__Exercise 1__.
Output the lines of the records from the line containing "You are a GUI" up to and including the last line of the records, word for word, leaving out the pictures.

Washington D.C., May 13, 2019 / 01:30 pm (CNA).- The U.S. Supreme Court has declined to hear an appeal from an Ohio Christian school that claimed it was singled out for exclusion when a city government denied zoning approval for a new location at a larger building.
The decision lets stand a lower court ruling that sided with the city.
In September 2018 the U.S. Court of Appeals for the Sixth Circuit ruled that the zoning ordinance didn’t violate the law. However, dissenting from the ruling was Judge Amul Thapar, who has been listed as a possible Supreme Court nominee for President Donald Trump.
“The government isn’t being neutral toward religion when it chooses to treat religious organizations worse than other entities,” said John Bursch, senior counsel and vice president of appellate advocacy at the legal group Alliance Defending Freedom.
Bursch argued that Upper Arlington, a Columbus-area city of about 34,000 people, violated federal law by discriminating against religious groups in zoning matters.

__Exercise 2__.
Return the passage of the article from "The decision lets" up to and including "Alliance Defending Freedom.", copied word for word.

__Records provided__.
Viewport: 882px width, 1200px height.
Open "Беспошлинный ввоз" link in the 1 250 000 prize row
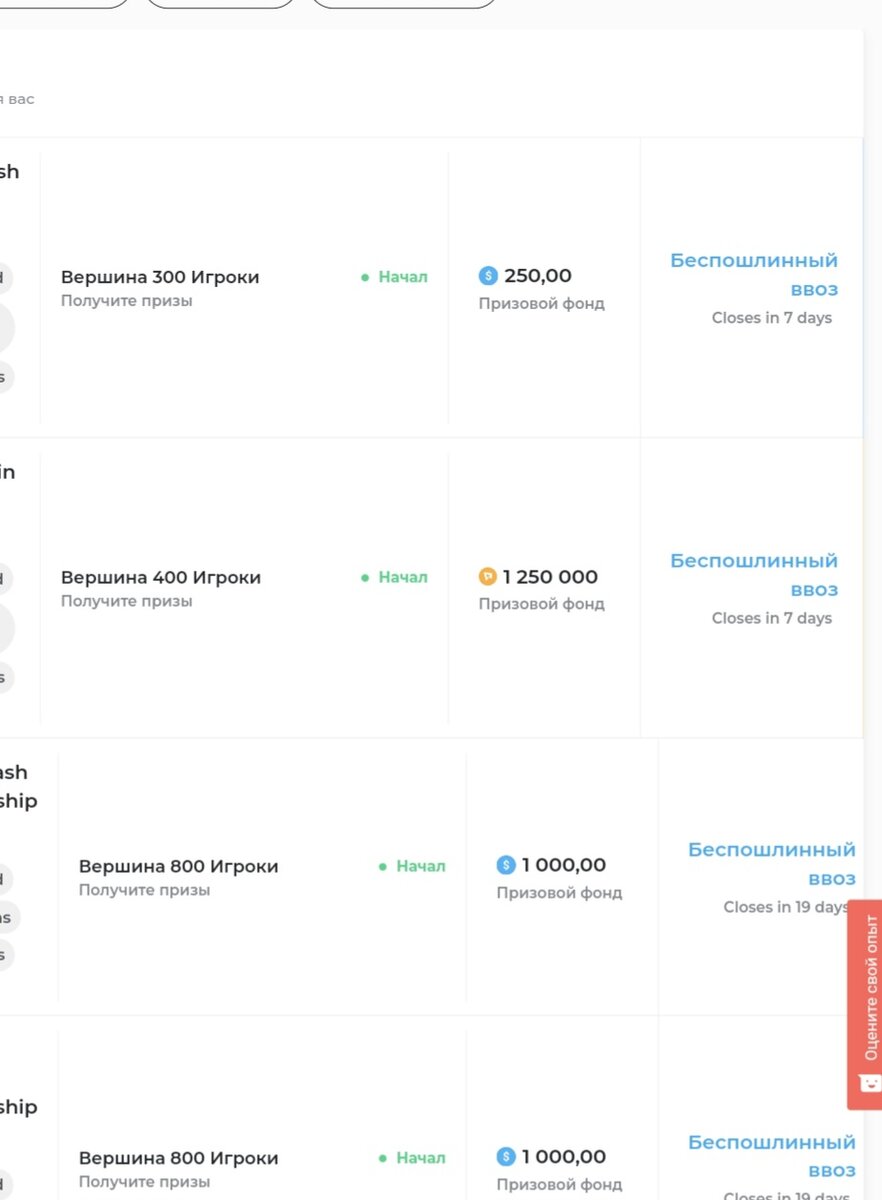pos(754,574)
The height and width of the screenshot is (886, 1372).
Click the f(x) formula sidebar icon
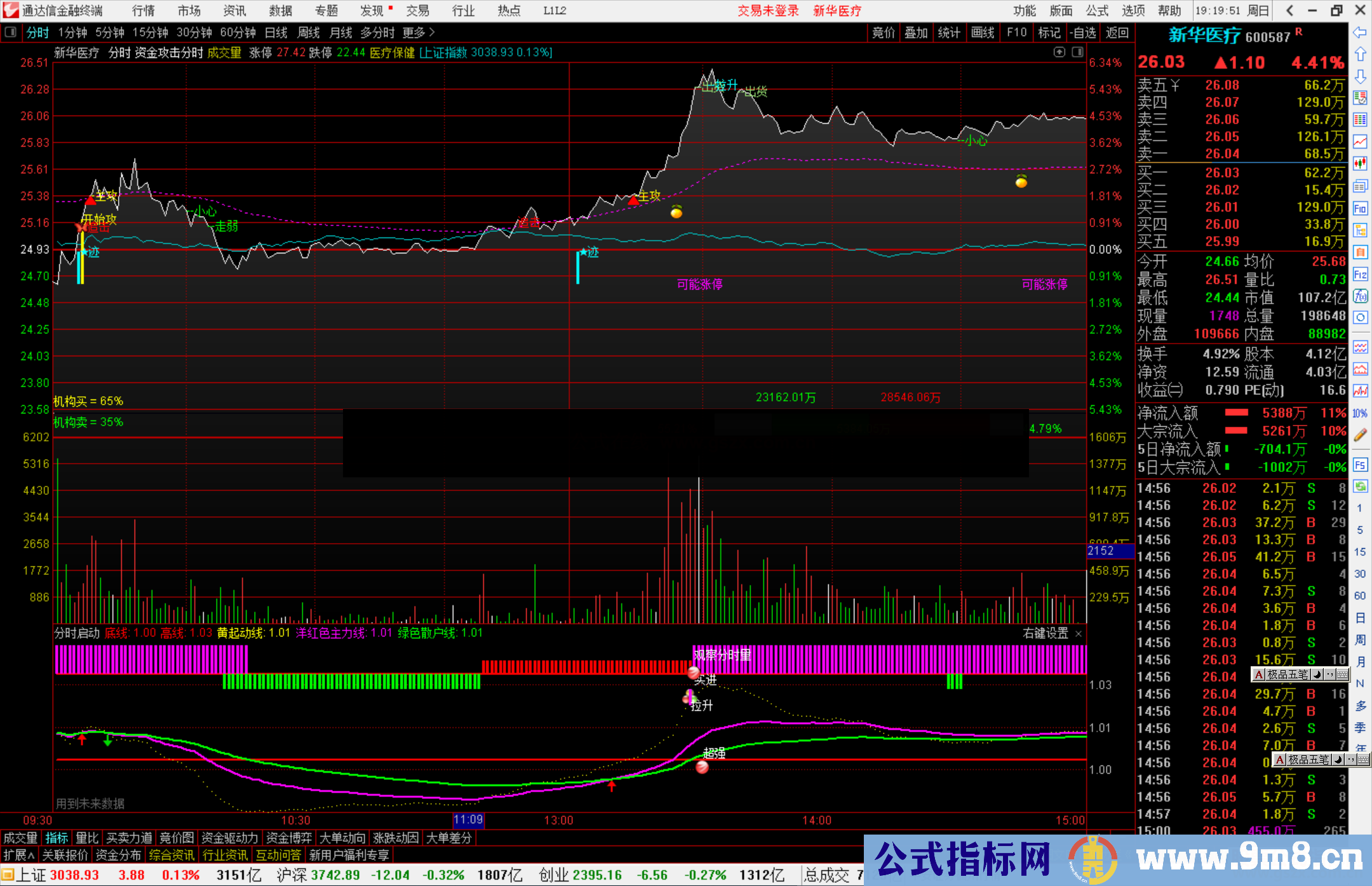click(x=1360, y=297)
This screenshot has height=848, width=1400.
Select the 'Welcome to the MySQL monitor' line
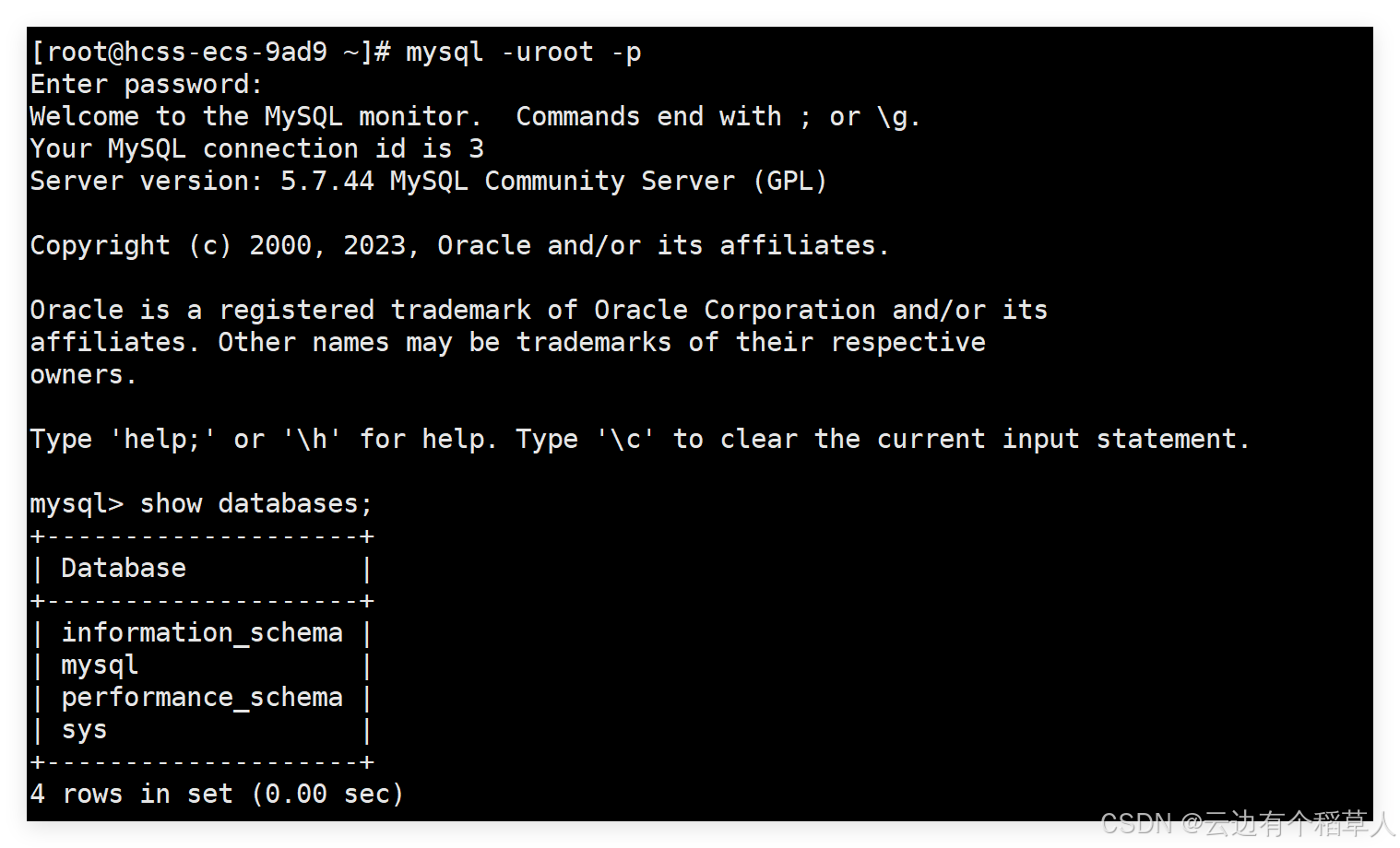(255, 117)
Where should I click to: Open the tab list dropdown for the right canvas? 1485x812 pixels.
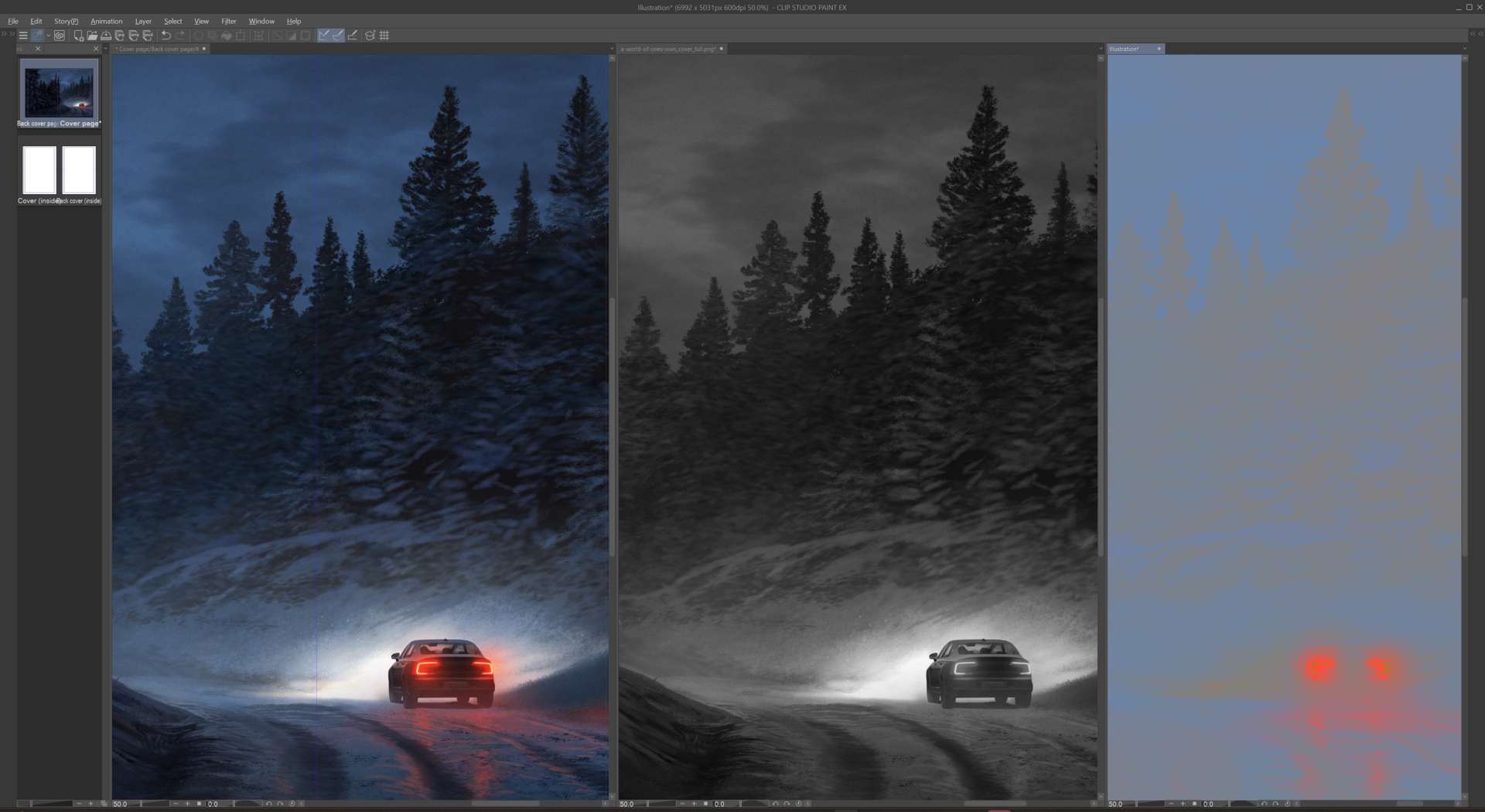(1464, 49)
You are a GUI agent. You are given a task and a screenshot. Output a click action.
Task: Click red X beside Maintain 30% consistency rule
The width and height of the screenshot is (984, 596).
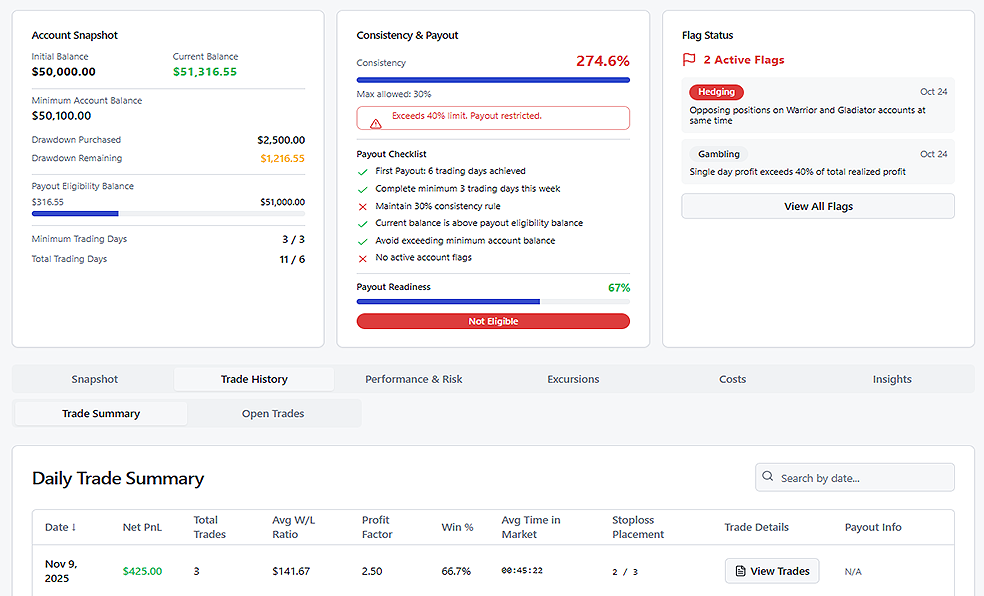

__Complete output 1__.
You are a GUI agent. You are given a task and a screenshot. Output a click action.
Task: Click red X beside Maintain 30% consistency rule
The width and height of the screenshot is (984, 596).

__Complete output 2__.
The decision lets stand a lower court ruling that sided with the city.
In September 2018 the U.S. Court of Appeals for the Sixth Circuit ruled that the zoning ordinance didn’t violate the law. However, dissenting from the ruling was Judge Amul Thapar, who has been listed as a possible Supreme Court nominee for President Donald Trump.
“The government isn’t being neutral toward religion when it chooses to treat religious organizations worse than other entities,” said John Bursch, senior counsel and vice president of appellate advocacy at the legal group Alliance Defending Freedom.